ちなみに貴族で使用人の不始末にここまで責任を持てる主人と言うのは案外珍しい。使用人の不始末は使用人の不始末と、厳しく断罪する場合の方が多い。
その点フィオレットは優秀な主の素質を備えていると言えるだろう。
そこで、後ろのカーラが俺の裾を小さく引いた。
「ロニー様、お時間……」
「――ああ、そうだった! すみません、フィオレット様、ちょっと用事があるので失礼いたします」
俺はカーラに言われて、自分が急いでいたことを思い出す。
カーラが指さした方向には、昨日選別しておいた骨董品たちが大きな台車に載せられ布をかぶせられていた。
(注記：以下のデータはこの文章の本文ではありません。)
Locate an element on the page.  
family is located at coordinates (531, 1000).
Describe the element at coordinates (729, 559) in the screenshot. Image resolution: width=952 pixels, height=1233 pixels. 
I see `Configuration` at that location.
町までもそこそこの距離があるし、そこまで台車を引いていくのも大変だ。だからカーラに早起きしてもらったのである。
そんな慌てる俺の背中に、フィオレットが不思議そうに問いかける。
「……用事?」
「ええ、あの、ちょっと町の方まで行く必要がありまして、実は急ぎますので、すみませんが」
俺はそう言いながら台車に手をかけた。
町に辿り着かないといけないのは7時。普通に歩けばここから町まで道を下って30分かかる。台車の事を考慮すると案外余裕はないのだ。
「あ、あの」
俺が台車を引き、カーラが押す体勢になっている所へ、フィオレット嬢が駆け寄ってきた。